[Records excerpted from a collection]
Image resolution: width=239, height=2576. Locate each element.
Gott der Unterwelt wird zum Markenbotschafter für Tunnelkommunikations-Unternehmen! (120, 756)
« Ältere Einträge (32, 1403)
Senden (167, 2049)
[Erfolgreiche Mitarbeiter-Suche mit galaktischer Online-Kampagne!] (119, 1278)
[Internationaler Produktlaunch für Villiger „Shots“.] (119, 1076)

■ Assignment ■
Print each line, starting with the one that contains "Senden (167, 2049)" and ending with the last line of the data, exactly as it stands and with no other lines.

■ Problem solution ■
Senden (167, 2049)
[Erfolgreiche Mitarbeiter-Suche mit galaktischer Online-Kampagne!] (119, 1278)
[Internationaler Produktlaunch für Villiger „Shots“.] (119, 1076)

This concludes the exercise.